How two key post World War I principles are still relevant today
As we commemorate 100 years on from Versailles and the end of World War I, what has happened to the self-determination of peoples and the inadmissibility of acquisitions of territory by war? The propagation of security through insecurity for most people in this region is a direct correlation to the flouting of the two principals I have just mentioned.
I recall a phone call in 1982 (when Jordan was the 15th member of the extended Security Council) between British Prime Minister Margaret Thatcher and my late brother, King Hussein, when I heard her speak of the non-acquisition of territory by war and the self-determination of peoples. I asked her, “Prime Minister ‘why do the sheep bells of the Falklands ring louder than the church bells of Jerusalem?’” She replied, “You know how it is.”
I had used this quotation from a Lebanese friend who, like the peoples of the Levant (Jordan, Palestinian, Iraq, Syria and Lebanon) cannot accept that stability for all is at the expense of instability for most peoples of the region. Those who are genuinely bleeding as the result of the flouting of these two principles are not members of the Security Council, permanent or enlarged, but the peoples of this region itself. Every calculated (political) action of the Security Council members brings about the equally calculated degradation of all human beings, whether refugees or nationals, as well as the moral contamination of those who stand for good governance and the support of the vulnerable. In the words of Woodrow Wilson, “self-determination is not a mere phrase; it is an imperative principle of action.”

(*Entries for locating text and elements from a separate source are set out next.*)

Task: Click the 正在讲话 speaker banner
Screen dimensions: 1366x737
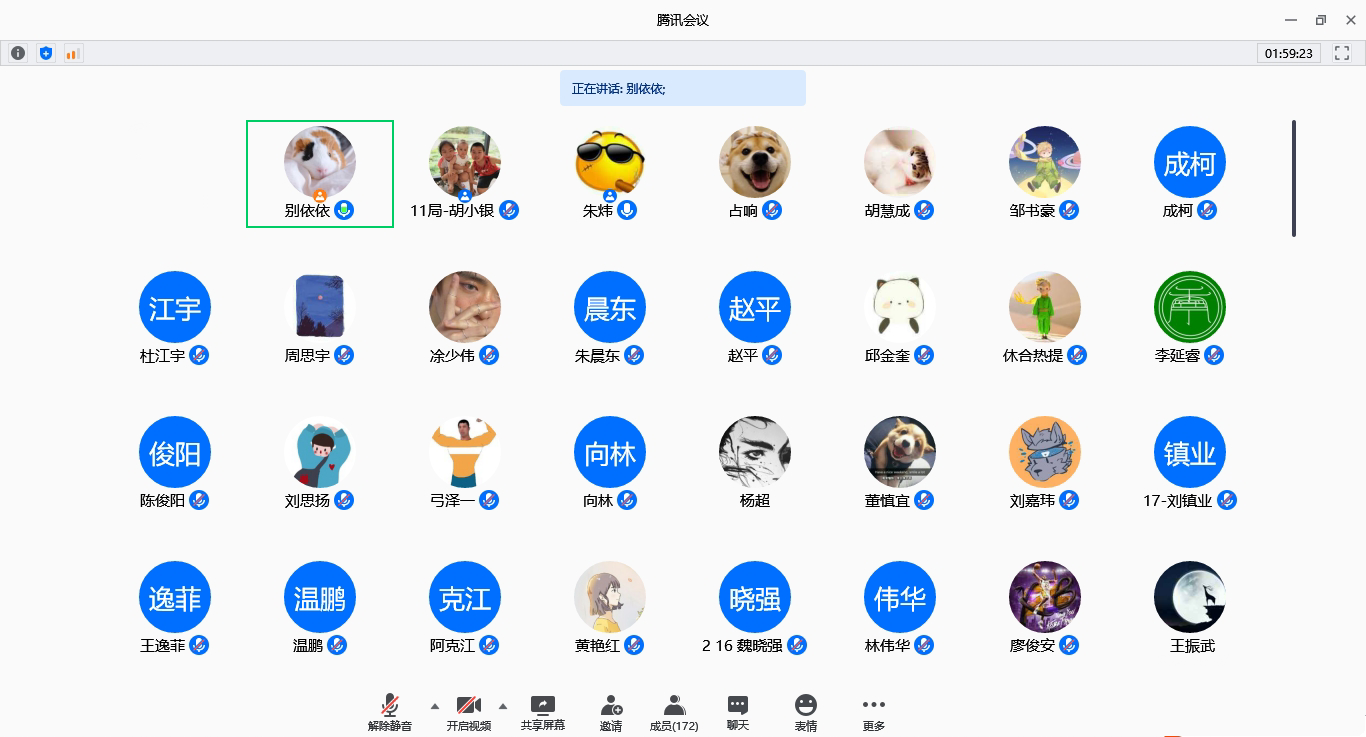Action: point(682,88)
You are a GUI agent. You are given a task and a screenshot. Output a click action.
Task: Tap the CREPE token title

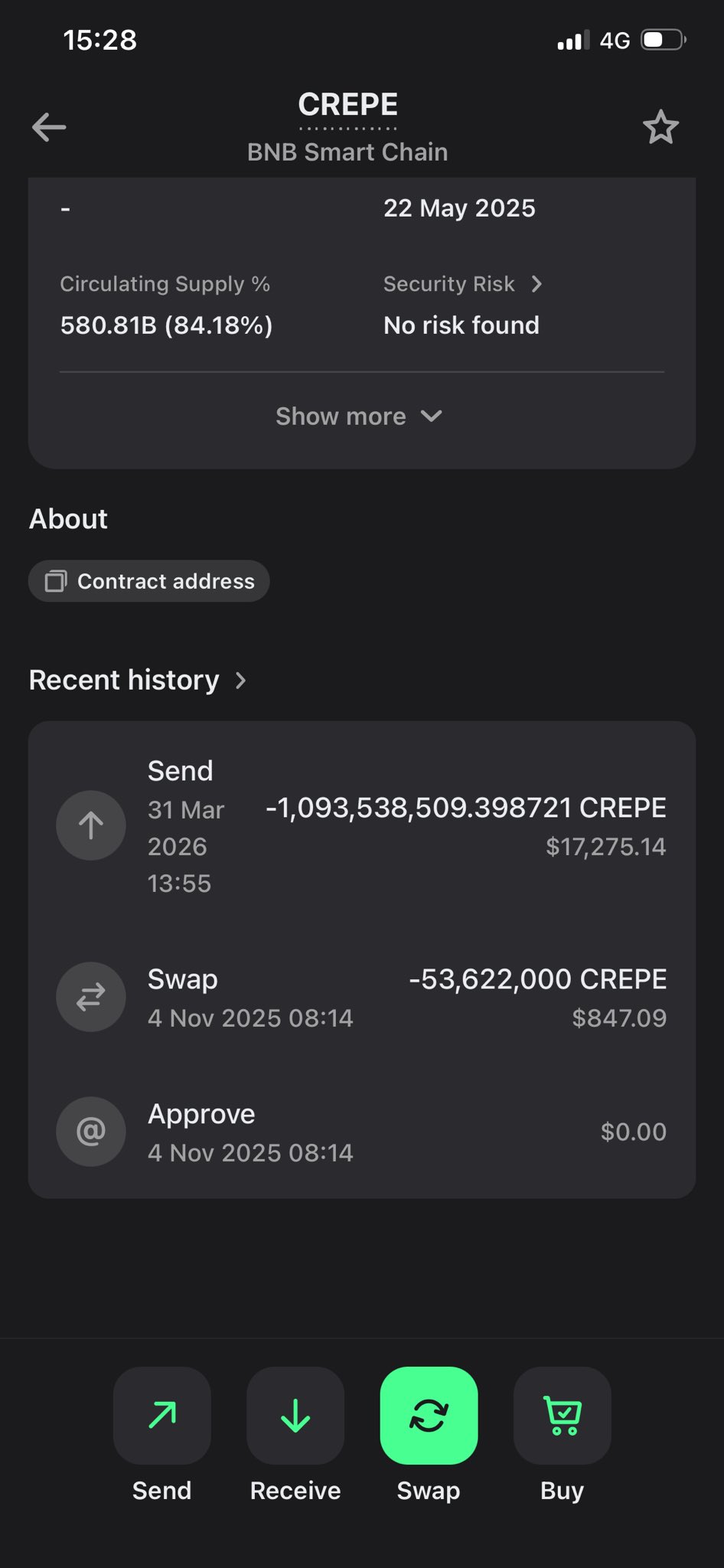tap(347, 105)
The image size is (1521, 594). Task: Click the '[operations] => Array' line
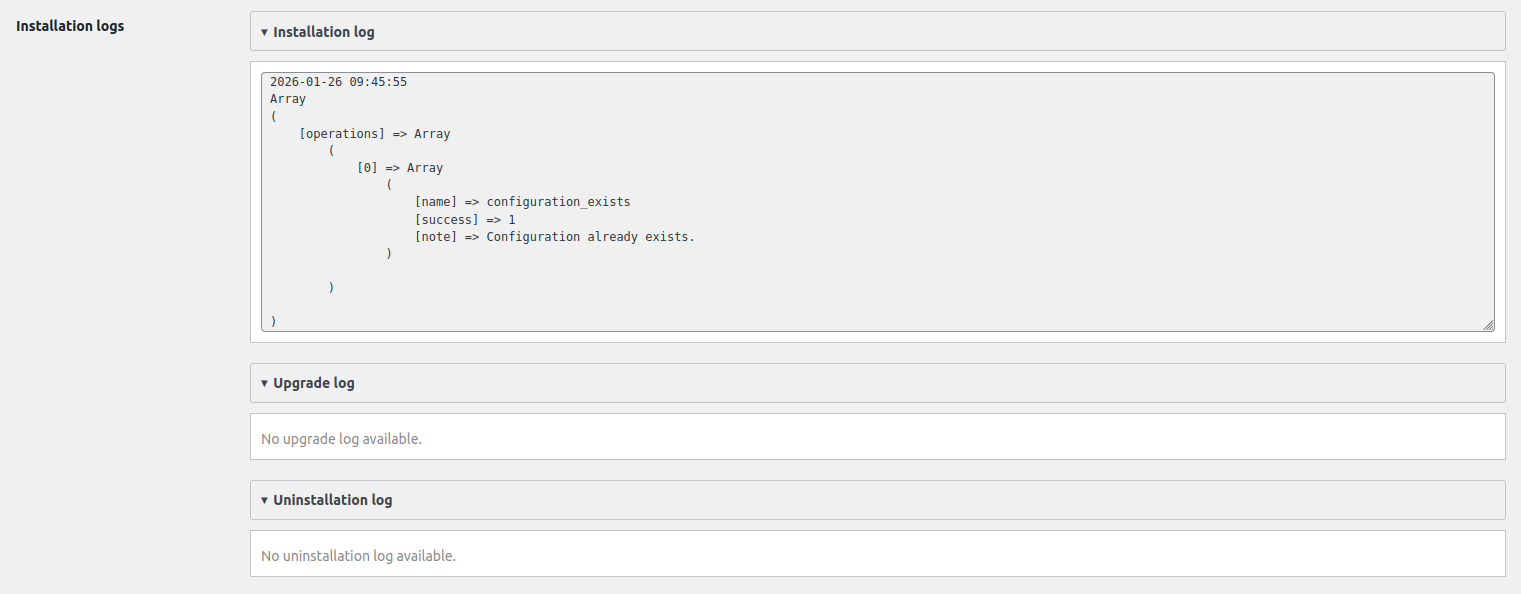pyautogui.click(x=374, y=134)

Many of us of my age have lived through at least one war every decade. We cannot now sit by and watch hatred and cruelty ratcheting up again; fomenting the current trend towards retrenchment, polarization and chauvinistic nationalism until it explodes in another devastating confrontation of peoples. In the words of one bystander, “Enough is enough. Either we live on our own or we stop the aggression.”
I repeat what I first said in 1981: “we all have the right to expect to see our country’s statehood respected, to be free of armed threats and to exist in peace with our neighbors, but such rights confer no valid claim to occupy and change the character of a territory.”

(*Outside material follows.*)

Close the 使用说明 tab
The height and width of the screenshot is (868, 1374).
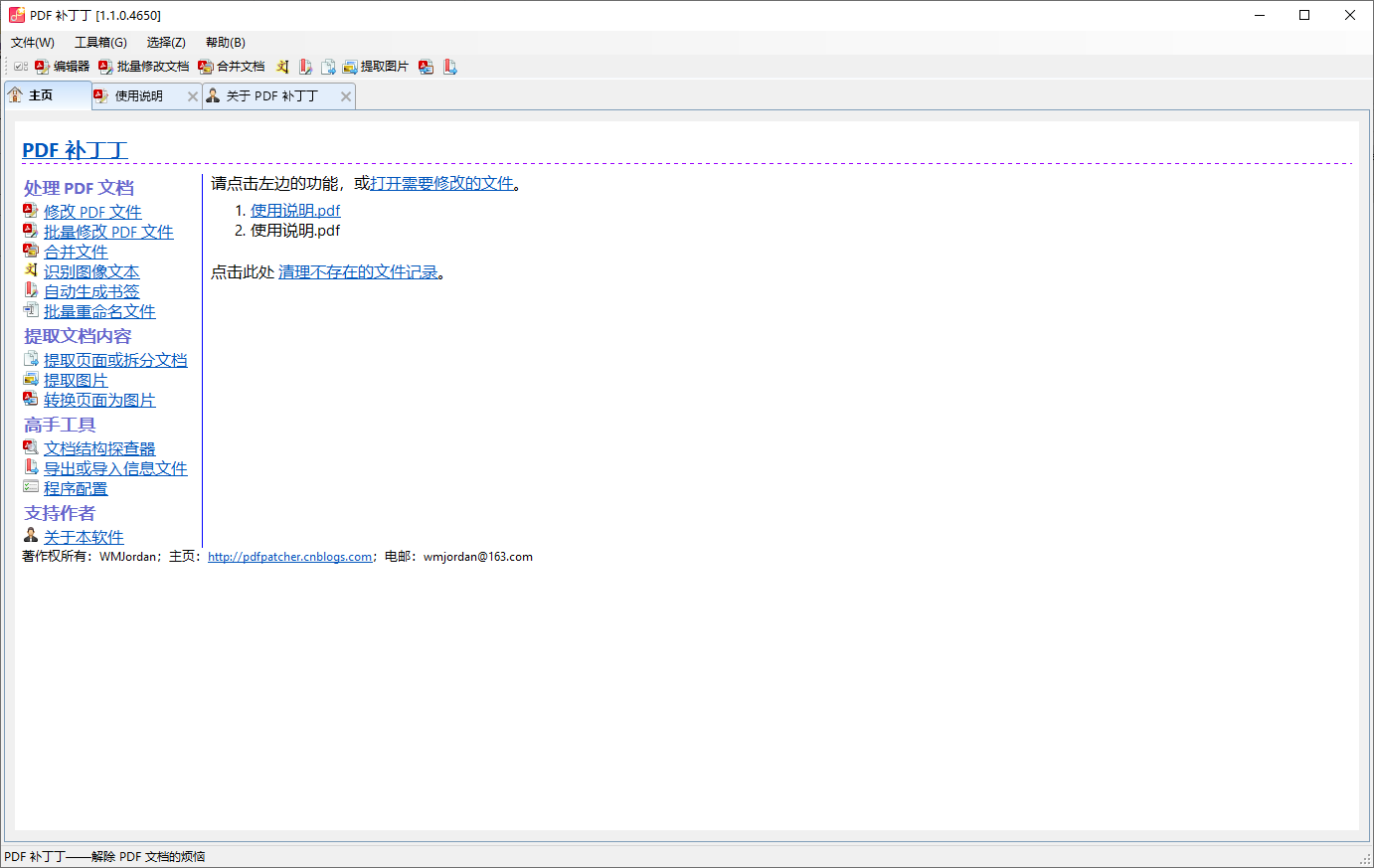(193, 96)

Winding down the clock over the century since the Armistice church bells first rang out, it is easy to think that that there is no light at the end of the tunnel. Yet we cannot give up hope, not least for the sake of the voiceless now and for the generations to come. Doing so denies us the possibility of creatively analyzing the unanalysable – the end of the application of the principle of non-acquisition of territory by war and the principle of self-determination of peoples. To speak of the significance of democratic security of all peoples suggests that those of us who are independent thinkers – or so we would like to describe ourselves – should be the one to turn on the light within the tunnel itself. We must now collectively look to a “Track 1½” approach – that is, neither solely governmental nor purely civic-led diplomacy. Only then can we begin to develop sight and insight of how to extricate the Levant from this juggernaut of evil: evil is as evil does.
Prince El Hassan Bin Talal is chairman of the Arab Thought Forum and chairman of the WANA Institute.